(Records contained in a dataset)
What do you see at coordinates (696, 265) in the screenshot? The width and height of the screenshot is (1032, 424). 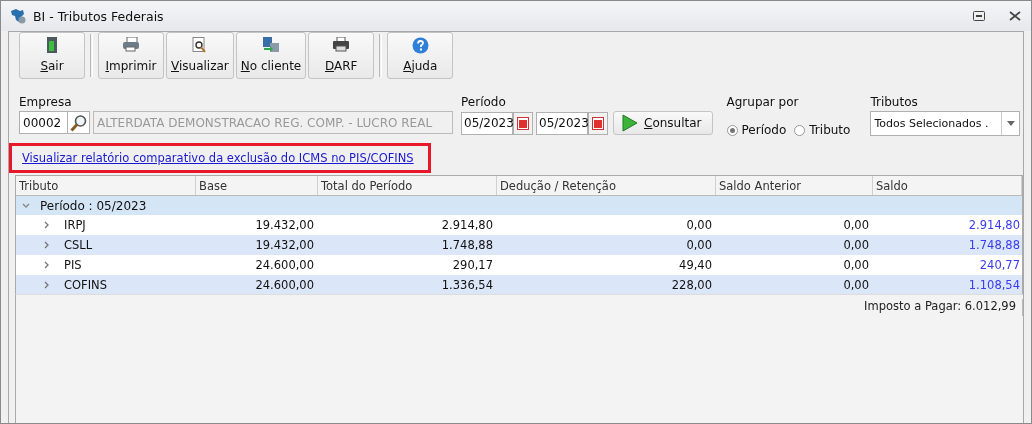 I see `table-cell: 49,40` at bounding box center [696, 265].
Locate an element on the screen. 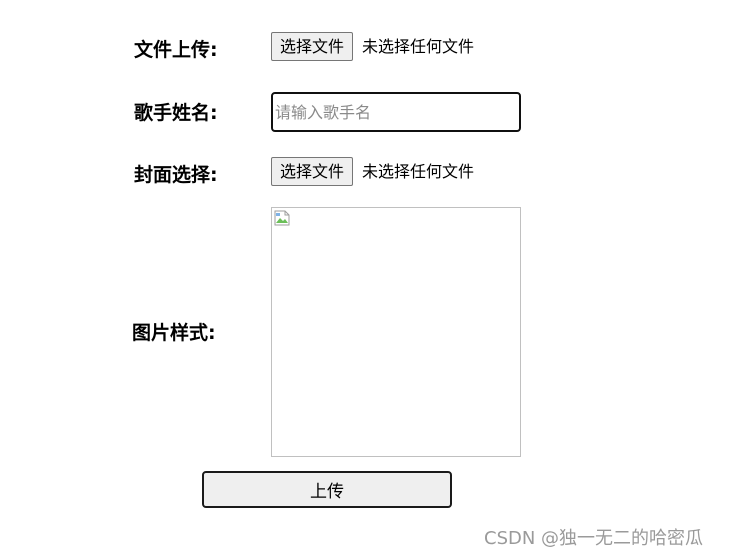 This screenshot has width=731, height=558. file-upload-label: 文件上传: is located at coordinates (176, 50).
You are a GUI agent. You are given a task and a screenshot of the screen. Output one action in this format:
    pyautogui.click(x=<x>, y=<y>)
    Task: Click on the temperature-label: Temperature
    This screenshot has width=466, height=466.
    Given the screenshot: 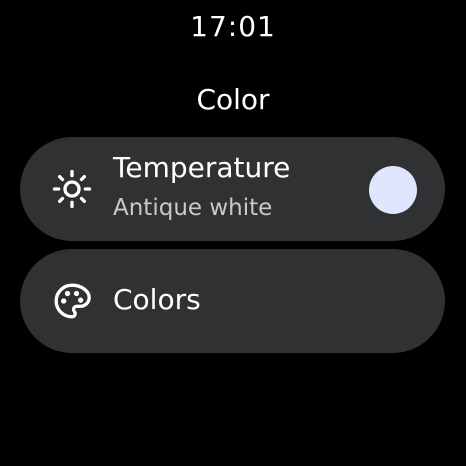 What is the action you would take?
    pyautogui.click(x=202, y=168)
    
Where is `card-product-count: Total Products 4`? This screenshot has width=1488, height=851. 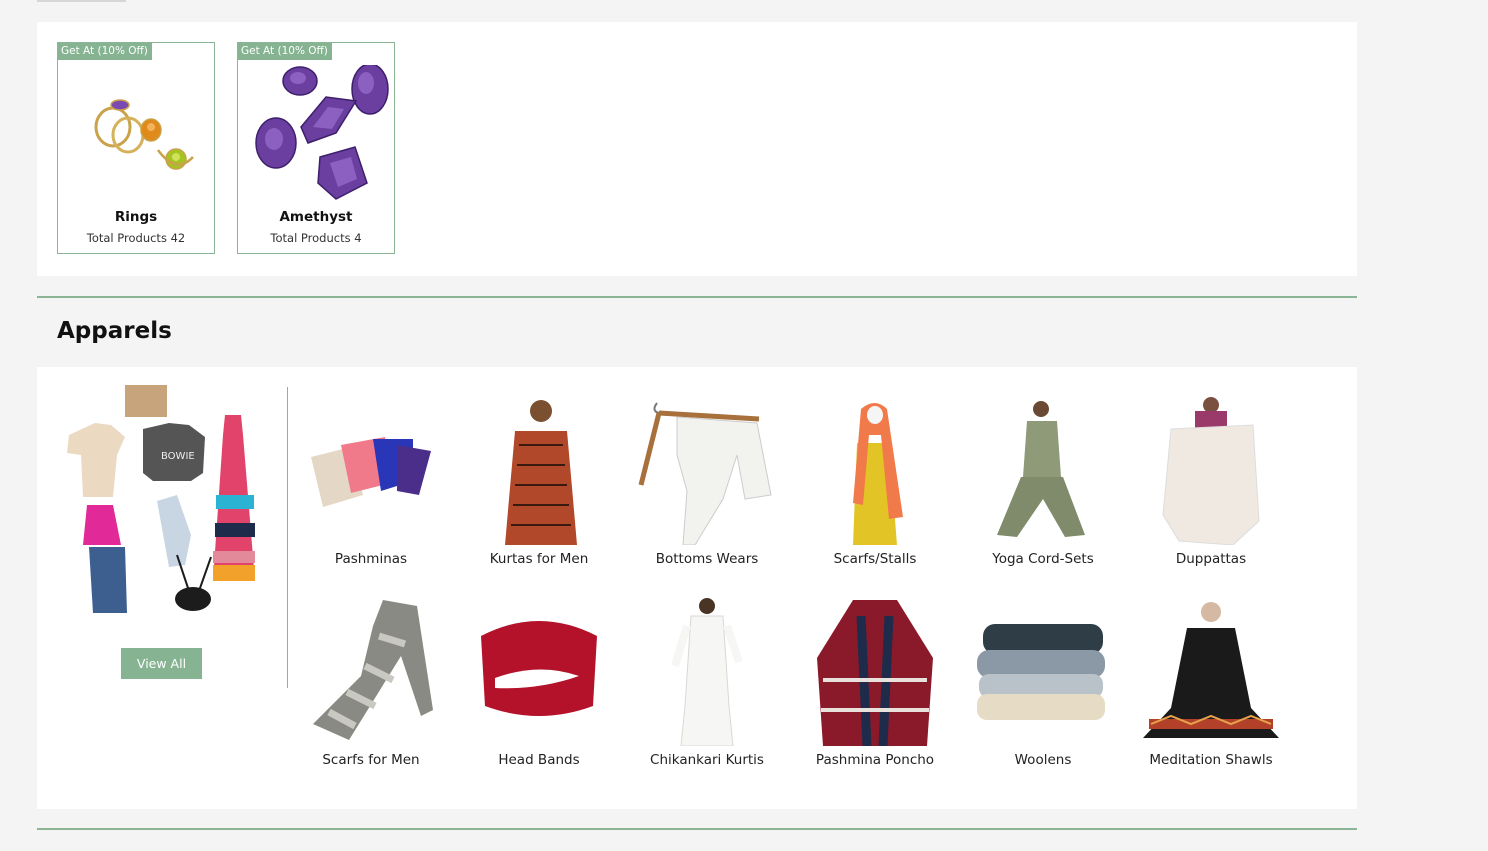
card-product-count: Total Products 4 is located at coordinates (316, 238).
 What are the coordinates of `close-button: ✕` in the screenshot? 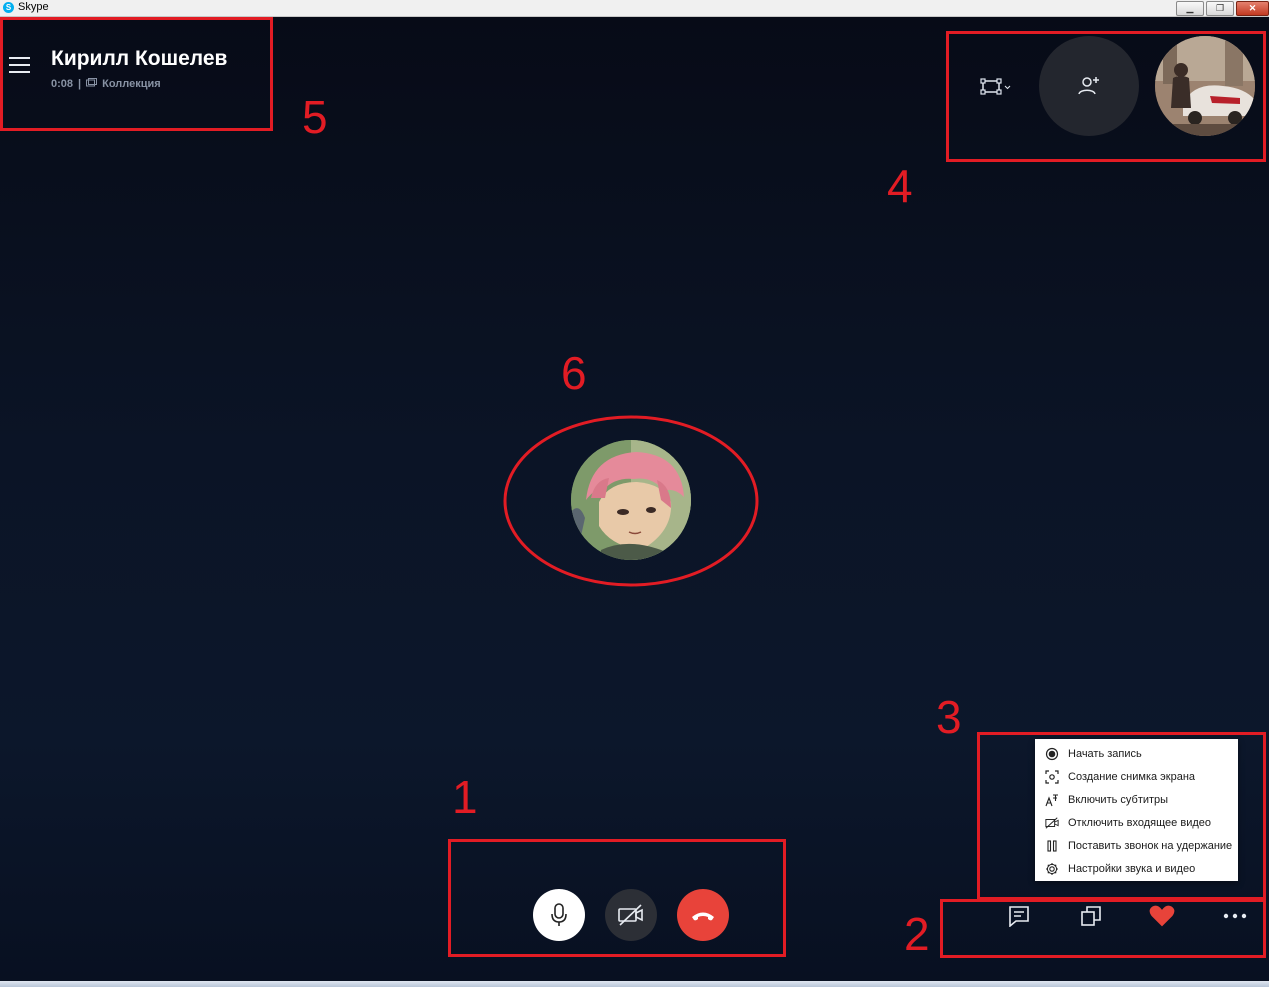 It's located at (1252, 8).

→ **TASK BRIEF**: Copy the lines of the records above word for word, starting at the line that contains "You are a GUI" and ending at the line that contains "This screenshot has width=466, height=466.".

→ **ANSWER FOR THE TASK**:
You are a GUI agent. You are given a task and a screenshot of the screen. Output one action in this format:
    pyautogui.click(x=<x>, y=<y>)
    Task: Click on the temperature-label: Temperature
    This screenshot has width=466, height=466.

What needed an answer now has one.